Repair Kubecost ETLs

Kubecost's extract, transform, load (ETL) files are a computed cache built upon Prometheus metrics and cloud billing data, from which nearly all API requests made by the user and the Kubecost frontend currently rely upon. The ETL data is stored in a PersistentVolume mounted to the kubecost-cost-analyzer pod. In most multicluster environments, the ETL data is also pushed to object storage.

When should you repair ETL data

There are numerous reasons why you may need to repair ETL data. Please reach out to Kubecost Support for further guidance. The following conditions are cases in which repairing ETL data may help, but may not be the root cause of the issue:

  • If Kubecost is not showing data for a specific time window

  • If Kubecost's Assets data for a specific cluster is incorrect

  • If Kubecost's Allocation data for a specific cluster is incorrect

In an enterprise multi-cluster environment, each individual Kubecost deployment builds its own ETL data before pushing it to the bucket. Therefore to repair data from an affected cluster, you must port-forward to that cluster's Kubecost deployment then run the repair command. After a repair has been completed on any cluster in your environment, the Kubecost Aggregator will detect that the ETL file has been recently modified, and ingest the new data into its database.

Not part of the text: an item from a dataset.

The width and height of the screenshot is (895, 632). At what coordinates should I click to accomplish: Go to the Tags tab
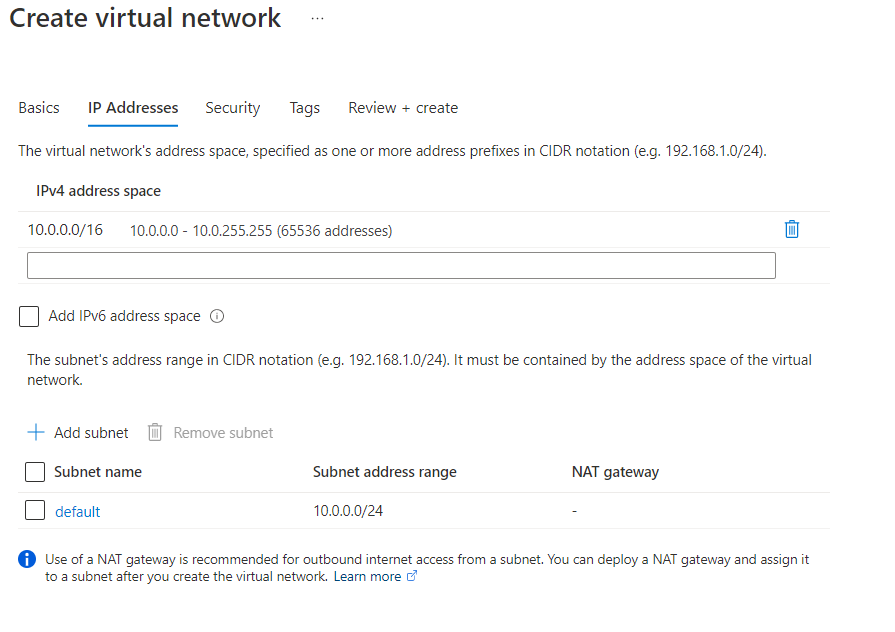[x=305, y=108]
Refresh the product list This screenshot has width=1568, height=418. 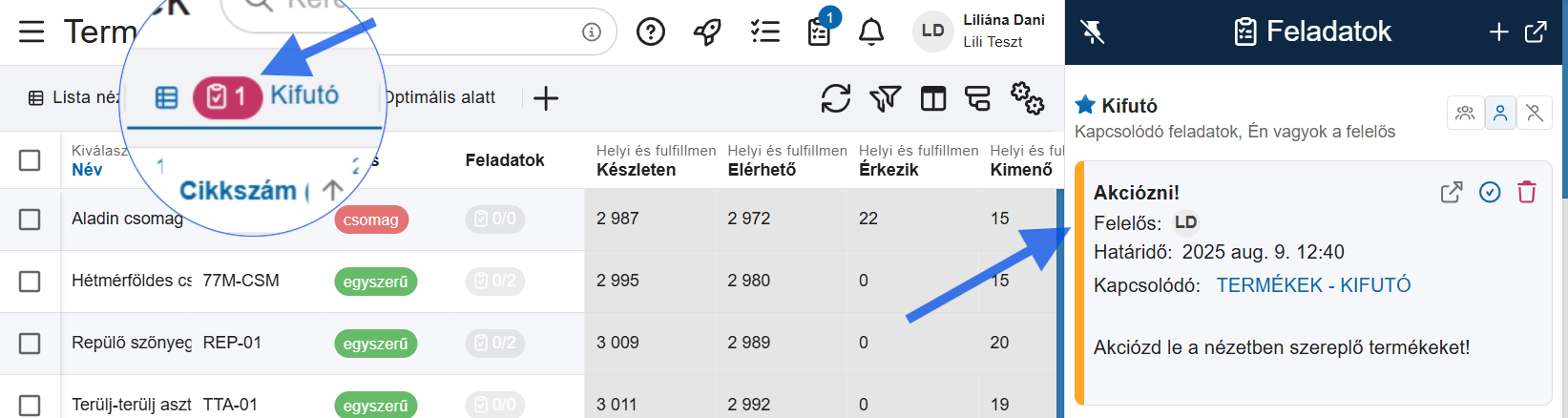[836, 98]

Remember that ETL files are computed based on Prometheus metrics. Before repairing ETL files, please confirm that your Prometheus server is still retaining metrics for the dates you are aiming to repair. .Values.prometheus.server.retention.

1. Repair Asset ETL

The Asset ETL builds upon the Prometheus metrics listed here. It's important to ensure that you are able to query for Prometheus data for the specified window you use. Otherwise, an absence of metrics will result in an empty ETL.

If the window parameter is within .Values.kubecostModel.etlHourlyStoreDurationHours, this endpoint will repair both the daily [1d] and hourly [1h] Asset ETL.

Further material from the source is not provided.